Would you like Setup to automatically configure postgresql, or prefer to perform that manually? (Automatic, Manual) [Automatic]:
--== OVIRT ENGINE CONFIGURATION ==--
Engine admin password:
Confirm engine admin password:
[ ERROR ] Failed to execute stage 'Environment customization': [Errno 2] No such file or directory: '/usr/share/cracklib/pw_dict.pwd'
[ INFO ] Stage: Clean up
Log file is located at /var/log/ovirt-engine/setup/ovirt-engine-setup-20131219122459.log
[ INFO ] Stage: Pre-termination
[ INFO ] Stage: Termination
[ ERROR ] Execution of setup failed
Here is the output of ovirt-engine-setup-2013.log. It appears that I’m missing some files for password. It turns out the password dictionary file was missing, but it was just compressed.
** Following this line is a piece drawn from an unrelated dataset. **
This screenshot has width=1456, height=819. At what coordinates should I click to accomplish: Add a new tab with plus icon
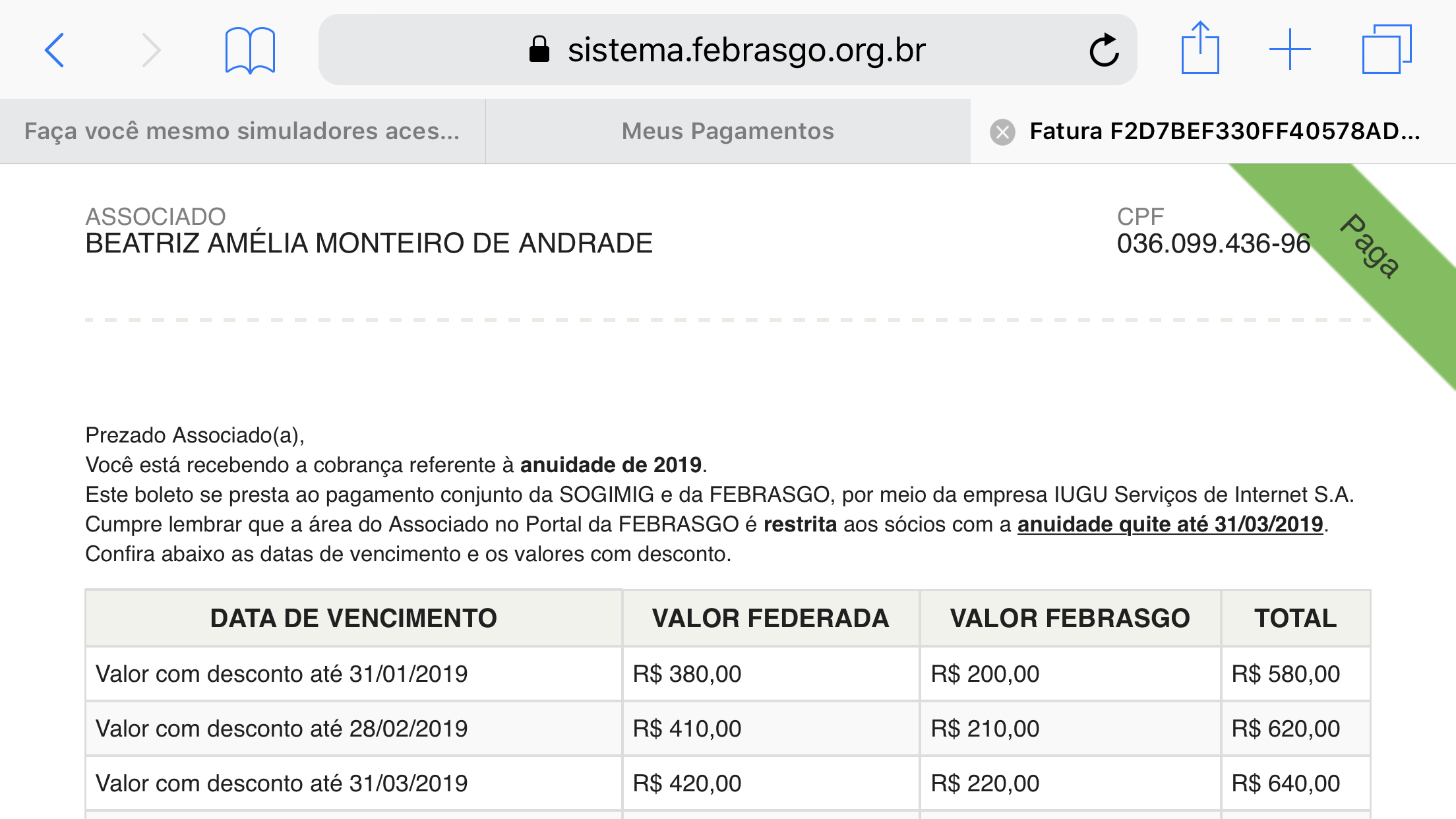[x=1290, y=49]
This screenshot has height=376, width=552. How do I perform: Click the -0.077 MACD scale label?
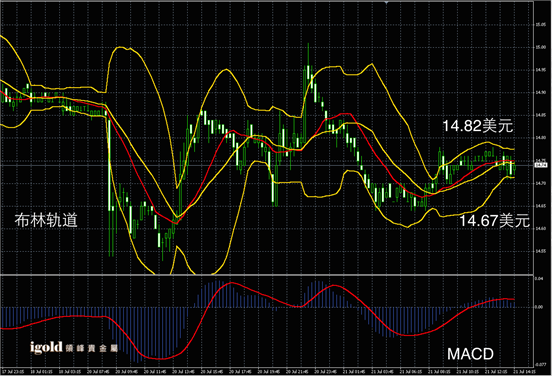[x=540, y=364]

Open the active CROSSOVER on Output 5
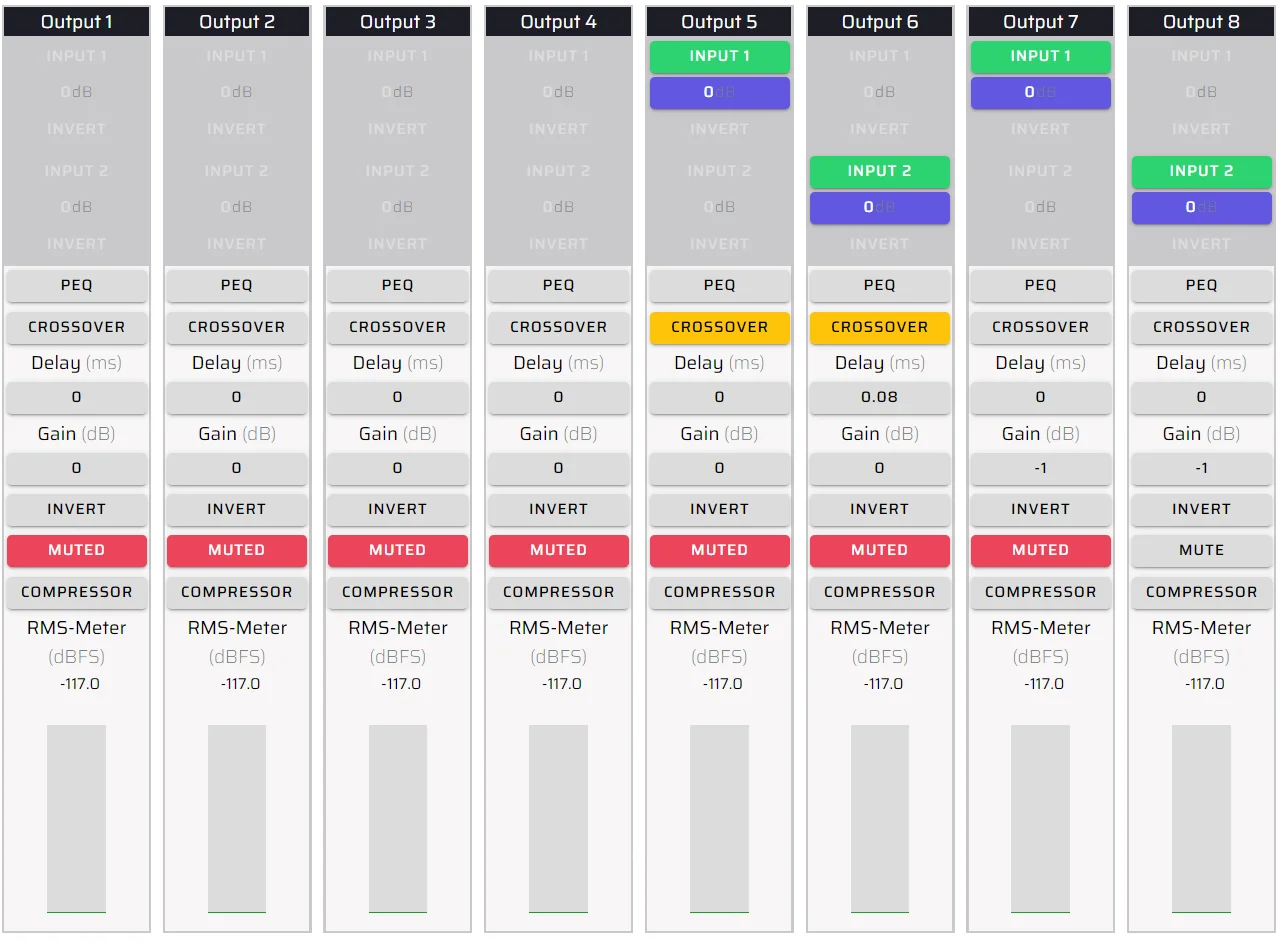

Let’s uncompress it and see if we can re-run engine-setup.
bash-4.2# gzip -d /usr/share/cracklib/pw_dict.pwd.gz
bash-4.2# engine-setup
[ INFO ] Stage: Initializing
[ INFO ] Stage: Environment setup
Configuration files: ['/etc/ovirt-engine-setup.conf.d/10-packaging-aio.conf', '/etc/ovirt-engine-setup.conf.d/10-packaging.conf']
Log file: /var/log/ovirt-engine/setup/ovirt-engine-setup-20131219125142.log
Version: otopi-1.1.2 (otopi-1.1.2-1.fc19)
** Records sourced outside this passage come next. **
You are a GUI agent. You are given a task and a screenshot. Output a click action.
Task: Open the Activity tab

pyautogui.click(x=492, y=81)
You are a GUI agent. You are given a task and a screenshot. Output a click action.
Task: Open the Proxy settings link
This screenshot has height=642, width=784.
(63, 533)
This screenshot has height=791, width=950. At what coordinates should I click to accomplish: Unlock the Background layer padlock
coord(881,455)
[ INFO ] Stage: Environment packages setup
[ INFO ] Stage: Programs detection
[ INFO ] Stage: Environment setup
[ INFO ] Stage: Environment customization
Disabling all-in-one plugin because hardware supporting virtualization could not be detected. Do you want to continue setup without AIO plugin? (Yes, No) [No]: Yes
--== PACKAGES ==--
[ INFO ] Checking for product updates...
[ INFO ] No product updates found
--== ALL IN ONE CONFIGURATION ==--
--== NETWORK CONFIGURATION ==--
Host fully qualified DNS name of this server [502fbe26fc3c]:
[WARNING] Host name 502fbe26fc3c has no domain suffix
[WARNING] Failed to resolve 502fbe26fc3c using DNS, it can be resolved only locally
--== DATABASE CONFIGURATION ==--
Where is the database located? (Local, Remote) [Local]:
Setup can configure the local postgresql server automatically for the engine to run. This may conflict with existing applications.
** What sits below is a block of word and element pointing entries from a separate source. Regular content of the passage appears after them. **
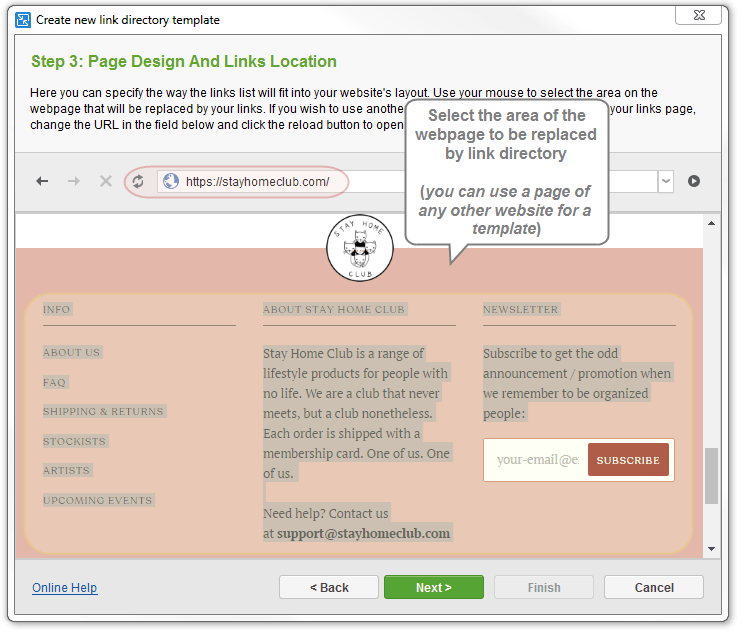The width and height of the screenshot is (744, 636).
Task: Click the Stay Home Club logo
Action: pyautogui.click(x=359, y=249)
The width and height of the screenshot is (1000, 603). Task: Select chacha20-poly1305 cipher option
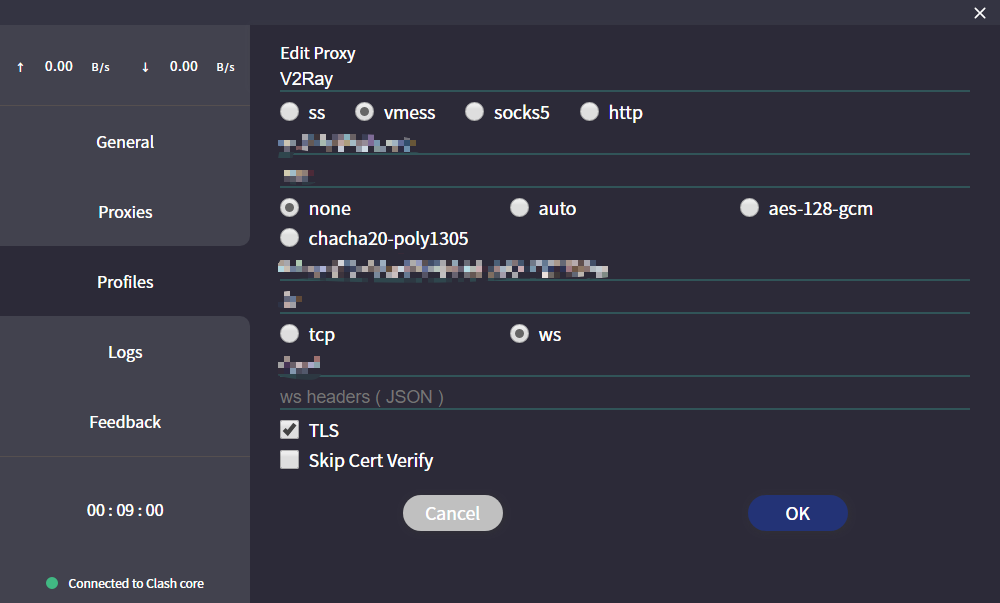tap(290, 238)
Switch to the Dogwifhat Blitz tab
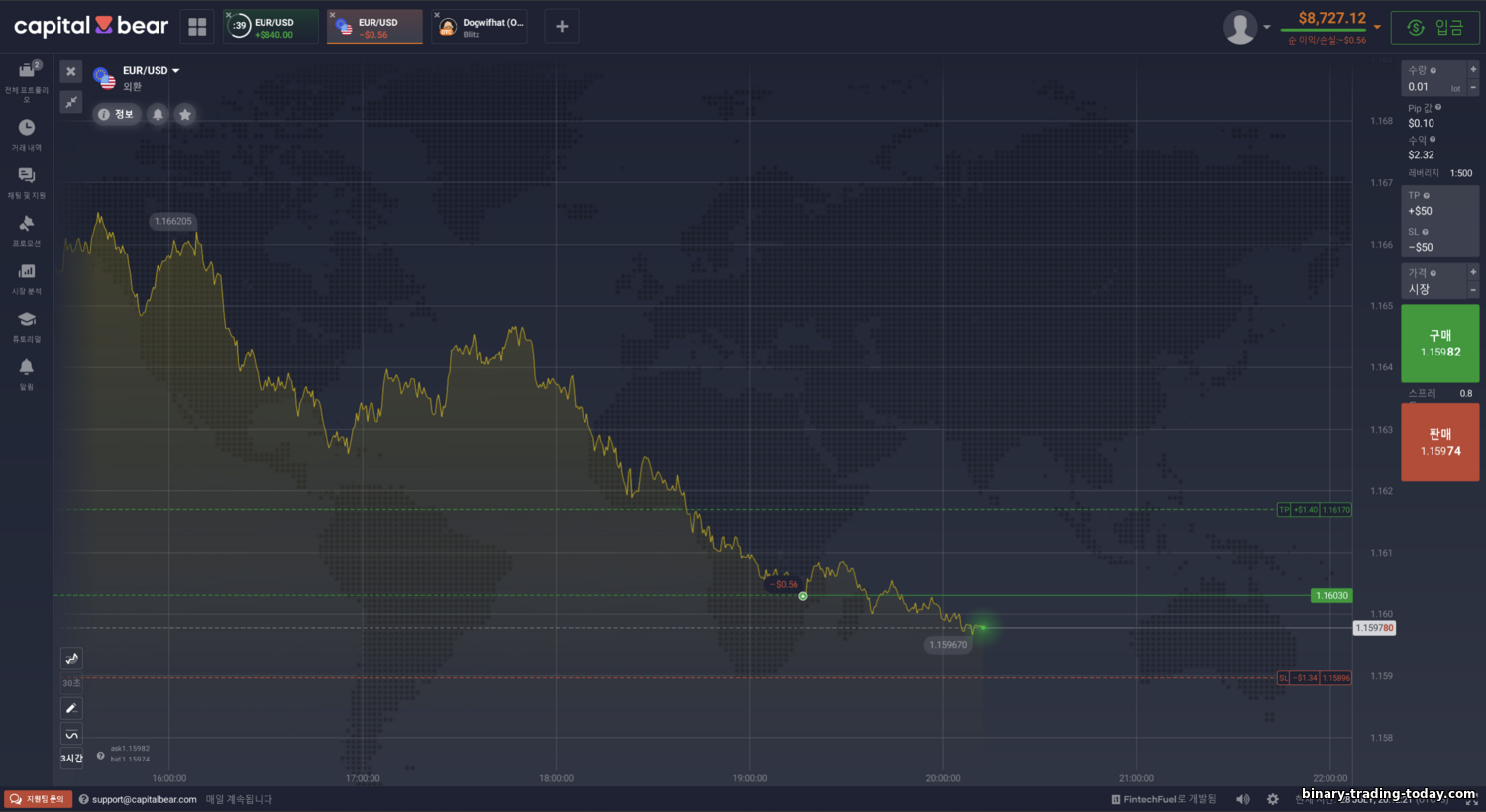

Would you like Setup to automatically configure postgresql, or prefer to perform that manually? (Automatic, Manual) [Automatic]:
--== OVIRT ENGINE CONFIGURATION ==--
Engine admin password:
Confirm engine admin password:
[WARNING] Password is weak: it is based on a dictionary word
Use weak password? (Yes, No) [No]: Yes
Application mode (Both, Virt, Gluster) [Both]:
Default storage type: (NFS, FC, ISCSI, POSIXFS) [NFS]:
--== PKI CONFIGURATION ==--
Organization name for certificate [Test]:
--== APACHE CONFIGURATION ==--
Setup can configure the default page of the web server to present the application home page. This may conflict with existing applications.
Do you wish to set the application as the default page of the web server? (Yes, No) [Yes]:
Setup can configure apache to use SSL using a certificate issued from the internal CA.
Do you wish Setup to configure that, or prefer to perform that manually? (Automatic, Manual) [Automatic]:
--== SYSTEM CONFIGURATION ==--
--== END OF CONFIGURATION ==--
[ INFO ] Stage: Setup validation
[ ERROR ] Failed to execute stage 'Setup validation': Database configuration was requested, however, postgresql service was not found. This may happen because postgresql database is not installed on system.
[ INFO ] Stage: Clean up
Log file is located at /var/log/ovirt-engine/setup/ovirt-engine-setup-20131219125142.log
[ INFO ] Stage: Pre-termination
[ INFO ] Stage: Termination
[ ERROR ] Execution of setup failed
Conclusion
At this point the engine-setup command is not able to complete successfully because of a dbus error when trying to initialize postgresl-server. I’ll continue to work on this to see if I can make progress in packaging ovirt-engine into a docker image.
all things open 
This should help:
http://rhatdan.wordpress.com/2014/04/30/running-systemd-within-a-docker-container/
Indeed it should. If I have some time I’ll try this again using Dan’s instructions. Thanks Scott!